Here, we performed a comprehensive intra-tissue and inter-tissue multilayer network analysis of the human transcriptome. We generated an atlas of communities in gene co-expression networks in 49 tissues (GTEx v8), evaluated their tissue specificity, and investigated their methodological implications. UMAP embeddings of gene expression from the communities (representing nearly 18% of all genes) robustly identified biologically-meaningful clusters. Notably, new gene expression data can be embedded into our algorithmically derived models to accelerate discoveries in high-dimensional molecular datasets and downstream diagnostic or prognostic applications. We demonstrate the generalisability of our approach through systematic testing in external genomic and transcriptomic datasets. Methodologically, prioritisation of the communities in a transcriptome-wide association study of the biomarker C-reactive protein (CRP) in 361,194 individuals in the UK Biobank identified genetically-determined expression changes associated with CRP and led to considerably improved performance. Furthermore, a deep learning framework applied to the communities in nearly 11,000 tumors profiled by The Cancer Genome Atlas across 33 different cancer types learned biologically-meaningful latent spaces, representing metastasis (p < 2.2 × 10) and stemness (p < 2.2 × 10). Our study provides a rich genomic resource to catalyse research into inter-tissue regulatory mechanisms, and their downstream consequences on human disease.

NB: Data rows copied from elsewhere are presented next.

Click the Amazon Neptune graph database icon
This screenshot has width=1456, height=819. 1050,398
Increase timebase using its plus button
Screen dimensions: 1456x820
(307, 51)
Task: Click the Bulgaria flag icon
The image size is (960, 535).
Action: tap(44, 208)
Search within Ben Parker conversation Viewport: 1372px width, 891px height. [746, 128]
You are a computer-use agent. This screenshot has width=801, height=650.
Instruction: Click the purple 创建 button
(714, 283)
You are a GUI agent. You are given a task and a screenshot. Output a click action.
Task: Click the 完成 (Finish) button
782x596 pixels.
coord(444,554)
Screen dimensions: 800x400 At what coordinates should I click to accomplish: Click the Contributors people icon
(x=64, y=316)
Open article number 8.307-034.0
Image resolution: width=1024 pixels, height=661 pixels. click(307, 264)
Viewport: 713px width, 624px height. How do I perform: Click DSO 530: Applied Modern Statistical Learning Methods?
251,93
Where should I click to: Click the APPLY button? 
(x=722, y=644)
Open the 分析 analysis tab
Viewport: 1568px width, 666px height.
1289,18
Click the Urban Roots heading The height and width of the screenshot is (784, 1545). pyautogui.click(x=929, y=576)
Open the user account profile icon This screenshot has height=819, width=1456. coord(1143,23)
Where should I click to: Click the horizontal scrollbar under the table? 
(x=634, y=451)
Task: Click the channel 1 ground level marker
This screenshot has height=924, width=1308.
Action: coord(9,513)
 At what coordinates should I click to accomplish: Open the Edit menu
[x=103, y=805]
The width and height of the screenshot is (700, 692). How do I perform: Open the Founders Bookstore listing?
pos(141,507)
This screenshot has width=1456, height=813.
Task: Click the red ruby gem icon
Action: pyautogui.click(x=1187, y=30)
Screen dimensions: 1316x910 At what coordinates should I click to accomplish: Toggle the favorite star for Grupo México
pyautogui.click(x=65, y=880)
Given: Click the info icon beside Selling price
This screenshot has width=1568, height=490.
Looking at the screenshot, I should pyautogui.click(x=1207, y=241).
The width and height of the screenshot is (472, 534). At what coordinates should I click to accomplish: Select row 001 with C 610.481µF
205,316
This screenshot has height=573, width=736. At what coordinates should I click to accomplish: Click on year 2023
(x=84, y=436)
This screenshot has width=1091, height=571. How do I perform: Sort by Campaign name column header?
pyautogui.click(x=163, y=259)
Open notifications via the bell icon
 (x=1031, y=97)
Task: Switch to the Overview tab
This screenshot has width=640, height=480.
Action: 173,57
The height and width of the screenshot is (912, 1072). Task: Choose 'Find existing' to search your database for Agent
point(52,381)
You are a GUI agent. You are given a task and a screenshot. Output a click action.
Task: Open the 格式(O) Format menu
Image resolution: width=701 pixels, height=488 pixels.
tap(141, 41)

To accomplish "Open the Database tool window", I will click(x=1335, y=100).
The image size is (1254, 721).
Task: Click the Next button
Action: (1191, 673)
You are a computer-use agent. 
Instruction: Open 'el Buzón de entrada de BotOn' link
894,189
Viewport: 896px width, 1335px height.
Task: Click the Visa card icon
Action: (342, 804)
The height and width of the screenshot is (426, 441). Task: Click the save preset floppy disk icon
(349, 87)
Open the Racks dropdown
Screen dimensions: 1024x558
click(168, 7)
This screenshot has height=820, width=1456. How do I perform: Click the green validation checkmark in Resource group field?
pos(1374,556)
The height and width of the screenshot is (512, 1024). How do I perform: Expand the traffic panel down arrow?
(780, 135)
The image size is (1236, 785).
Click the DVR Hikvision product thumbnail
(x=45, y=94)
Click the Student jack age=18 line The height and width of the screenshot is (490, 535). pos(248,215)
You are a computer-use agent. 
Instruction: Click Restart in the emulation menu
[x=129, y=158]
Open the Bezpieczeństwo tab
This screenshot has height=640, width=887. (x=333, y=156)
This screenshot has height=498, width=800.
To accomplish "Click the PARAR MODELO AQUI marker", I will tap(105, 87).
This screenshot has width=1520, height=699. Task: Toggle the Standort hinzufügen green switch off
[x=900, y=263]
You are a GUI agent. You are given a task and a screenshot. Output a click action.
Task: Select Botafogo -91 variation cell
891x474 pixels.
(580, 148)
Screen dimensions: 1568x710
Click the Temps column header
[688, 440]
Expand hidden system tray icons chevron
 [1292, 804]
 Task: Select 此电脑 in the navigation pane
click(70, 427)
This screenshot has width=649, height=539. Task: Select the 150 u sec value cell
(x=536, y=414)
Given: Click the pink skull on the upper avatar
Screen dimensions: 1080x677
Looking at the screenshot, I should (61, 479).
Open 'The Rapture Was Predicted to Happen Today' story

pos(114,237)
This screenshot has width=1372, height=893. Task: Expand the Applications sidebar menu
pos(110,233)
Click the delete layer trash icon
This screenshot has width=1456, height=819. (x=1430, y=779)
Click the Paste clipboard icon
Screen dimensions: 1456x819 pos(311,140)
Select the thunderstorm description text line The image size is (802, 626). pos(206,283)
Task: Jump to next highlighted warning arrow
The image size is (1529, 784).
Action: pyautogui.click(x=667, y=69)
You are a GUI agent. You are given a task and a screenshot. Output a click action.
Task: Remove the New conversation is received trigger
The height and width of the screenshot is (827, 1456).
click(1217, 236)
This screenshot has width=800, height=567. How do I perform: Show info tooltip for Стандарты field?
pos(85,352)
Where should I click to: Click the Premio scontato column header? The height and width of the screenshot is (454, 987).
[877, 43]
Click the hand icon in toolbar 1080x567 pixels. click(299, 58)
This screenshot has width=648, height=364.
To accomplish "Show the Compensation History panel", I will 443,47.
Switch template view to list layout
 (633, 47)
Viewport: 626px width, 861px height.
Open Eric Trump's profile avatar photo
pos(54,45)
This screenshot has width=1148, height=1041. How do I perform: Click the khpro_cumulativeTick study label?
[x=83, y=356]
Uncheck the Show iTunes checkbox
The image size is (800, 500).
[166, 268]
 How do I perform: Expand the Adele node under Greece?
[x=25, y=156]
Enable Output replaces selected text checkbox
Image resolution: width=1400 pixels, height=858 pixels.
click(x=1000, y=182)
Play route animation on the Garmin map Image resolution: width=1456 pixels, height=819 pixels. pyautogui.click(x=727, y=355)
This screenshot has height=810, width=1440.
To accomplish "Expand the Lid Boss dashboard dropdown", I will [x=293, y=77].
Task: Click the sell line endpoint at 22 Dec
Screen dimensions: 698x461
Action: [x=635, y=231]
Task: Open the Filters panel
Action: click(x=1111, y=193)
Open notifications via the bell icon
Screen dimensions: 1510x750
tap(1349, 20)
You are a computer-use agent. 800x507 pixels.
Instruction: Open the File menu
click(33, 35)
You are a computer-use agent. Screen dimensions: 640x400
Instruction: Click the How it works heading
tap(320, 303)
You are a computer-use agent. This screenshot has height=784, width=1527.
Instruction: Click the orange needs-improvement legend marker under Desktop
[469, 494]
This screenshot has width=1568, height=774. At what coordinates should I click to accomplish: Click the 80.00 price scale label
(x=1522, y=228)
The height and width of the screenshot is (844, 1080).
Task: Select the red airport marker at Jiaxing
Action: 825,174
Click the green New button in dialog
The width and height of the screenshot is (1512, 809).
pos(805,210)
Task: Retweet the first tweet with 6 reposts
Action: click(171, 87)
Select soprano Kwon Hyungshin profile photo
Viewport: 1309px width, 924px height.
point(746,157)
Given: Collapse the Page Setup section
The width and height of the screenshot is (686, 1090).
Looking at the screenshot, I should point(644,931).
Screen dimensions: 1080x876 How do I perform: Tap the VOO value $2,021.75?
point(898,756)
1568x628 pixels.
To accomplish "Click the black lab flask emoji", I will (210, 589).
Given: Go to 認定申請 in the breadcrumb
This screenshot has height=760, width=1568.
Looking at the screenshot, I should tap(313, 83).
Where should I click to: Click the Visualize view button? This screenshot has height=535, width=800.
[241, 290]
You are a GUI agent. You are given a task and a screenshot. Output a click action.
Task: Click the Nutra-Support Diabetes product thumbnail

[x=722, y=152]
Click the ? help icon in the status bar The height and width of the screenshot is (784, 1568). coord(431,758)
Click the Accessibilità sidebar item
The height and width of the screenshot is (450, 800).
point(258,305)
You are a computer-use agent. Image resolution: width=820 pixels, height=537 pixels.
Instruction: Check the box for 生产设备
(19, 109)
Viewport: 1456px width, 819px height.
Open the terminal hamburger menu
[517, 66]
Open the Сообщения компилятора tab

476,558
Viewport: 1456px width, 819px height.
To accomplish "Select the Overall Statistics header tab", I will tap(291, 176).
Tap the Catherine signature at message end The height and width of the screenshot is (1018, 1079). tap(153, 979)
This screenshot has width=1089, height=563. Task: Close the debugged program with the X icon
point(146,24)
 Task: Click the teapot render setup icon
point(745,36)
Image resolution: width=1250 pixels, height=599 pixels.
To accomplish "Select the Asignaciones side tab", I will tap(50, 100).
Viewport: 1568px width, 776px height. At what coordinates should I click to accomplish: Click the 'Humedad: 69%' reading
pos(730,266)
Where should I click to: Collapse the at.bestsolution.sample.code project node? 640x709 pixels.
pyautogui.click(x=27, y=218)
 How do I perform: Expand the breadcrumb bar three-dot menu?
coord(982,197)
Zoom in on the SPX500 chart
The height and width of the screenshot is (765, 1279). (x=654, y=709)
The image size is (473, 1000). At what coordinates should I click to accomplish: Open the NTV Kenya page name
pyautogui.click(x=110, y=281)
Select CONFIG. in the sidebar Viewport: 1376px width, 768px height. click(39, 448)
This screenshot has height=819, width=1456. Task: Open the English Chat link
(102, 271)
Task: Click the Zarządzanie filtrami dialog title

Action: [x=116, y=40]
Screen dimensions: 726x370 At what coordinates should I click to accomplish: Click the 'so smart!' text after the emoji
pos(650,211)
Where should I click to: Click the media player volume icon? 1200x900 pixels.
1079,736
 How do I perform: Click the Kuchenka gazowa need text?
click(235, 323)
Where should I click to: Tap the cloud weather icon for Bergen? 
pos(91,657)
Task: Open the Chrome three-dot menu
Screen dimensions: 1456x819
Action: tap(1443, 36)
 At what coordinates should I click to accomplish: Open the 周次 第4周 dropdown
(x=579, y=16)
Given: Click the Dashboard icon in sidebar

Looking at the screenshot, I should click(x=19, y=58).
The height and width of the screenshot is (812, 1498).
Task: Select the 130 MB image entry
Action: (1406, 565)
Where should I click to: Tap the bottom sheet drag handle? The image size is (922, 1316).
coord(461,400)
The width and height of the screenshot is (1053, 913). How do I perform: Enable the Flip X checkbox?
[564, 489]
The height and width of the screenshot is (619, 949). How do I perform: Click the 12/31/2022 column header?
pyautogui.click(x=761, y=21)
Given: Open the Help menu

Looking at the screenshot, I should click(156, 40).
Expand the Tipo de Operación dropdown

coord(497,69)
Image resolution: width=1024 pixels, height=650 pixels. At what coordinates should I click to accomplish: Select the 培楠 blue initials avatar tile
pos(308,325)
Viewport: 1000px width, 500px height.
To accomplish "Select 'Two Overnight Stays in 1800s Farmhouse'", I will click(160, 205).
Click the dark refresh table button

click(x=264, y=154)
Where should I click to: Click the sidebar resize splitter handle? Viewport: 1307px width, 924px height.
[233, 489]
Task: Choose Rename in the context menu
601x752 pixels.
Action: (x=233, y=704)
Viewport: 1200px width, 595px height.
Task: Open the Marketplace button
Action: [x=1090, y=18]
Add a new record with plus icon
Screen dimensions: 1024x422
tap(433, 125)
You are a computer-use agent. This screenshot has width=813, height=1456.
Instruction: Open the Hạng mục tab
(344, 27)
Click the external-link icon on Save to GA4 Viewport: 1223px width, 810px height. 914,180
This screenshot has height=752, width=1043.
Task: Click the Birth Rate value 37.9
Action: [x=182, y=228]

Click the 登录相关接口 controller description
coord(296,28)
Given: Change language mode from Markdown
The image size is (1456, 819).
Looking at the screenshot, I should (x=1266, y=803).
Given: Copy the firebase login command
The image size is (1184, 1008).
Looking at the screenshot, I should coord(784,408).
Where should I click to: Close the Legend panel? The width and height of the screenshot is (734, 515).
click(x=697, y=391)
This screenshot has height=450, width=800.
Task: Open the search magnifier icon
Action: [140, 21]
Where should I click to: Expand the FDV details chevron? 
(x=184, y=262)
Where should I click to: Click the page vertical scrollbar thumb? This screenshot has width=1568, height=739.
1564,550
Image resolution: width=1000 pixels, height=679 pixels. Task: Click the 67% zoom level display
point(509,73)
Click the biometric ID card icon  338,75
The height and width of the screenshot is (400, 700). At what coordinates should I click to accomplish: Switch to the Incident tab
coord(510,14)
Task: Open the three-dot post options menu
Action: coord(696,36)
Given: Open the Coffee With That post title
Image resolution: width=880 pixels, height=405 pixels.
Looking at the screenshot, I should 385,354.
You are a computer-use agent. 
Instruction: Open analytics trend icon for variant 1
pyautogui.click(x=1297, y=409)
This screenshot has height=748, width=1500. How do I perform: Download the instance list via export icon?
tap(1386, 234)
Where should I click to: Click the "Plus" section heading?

在这里,我们对人类转录组进行了全面的组织内和组织间多层网络分析。我们生成了 49 种组织(GTEx v8)中基因共表达网络社区的图谱,评估了它们的组织特异性,并研究了它们的方法学意义。来自社区的基因表达 UMAP 嵌入(代表近 18%的所有基因)稳健地识别出具有生物学意义的聚类。值得注意的是,新的基因表达数据可以嵌入到我们算法衍生的模型中,以加速在高维分子数据集中的发现和下游诊断或预后应用。我们通过在 UK Biobank 中对 361,194 名个体的生物标志物 C 反应蛋白(CRP)的全转录组关联研究中对社区进行系统测试,证明了我们方法的通用性。从方法学上讲,在 UK Biobank 中对 361,194 名个体的生物标志物 C 反应蛋白(CRP)的全转录组关联研究中对社区进行系统测试,确定了与 CRP 相关的遗传决定的表达变化,并显著提高了性能。此外,应用于 The Cancer Genome Atlas 对 33 种不同癌症类型的近 11,000 个肿瘤进行的分析中的社区的深度学习框架学习了具有生物学意义的潜在空间,代表了转移(p<2.2×10)和干性(p<2.2×10)。我们的研究提供了丰富的基因组资源,以促进对组织间调控机制及其对人类疾病的下游影响的研究。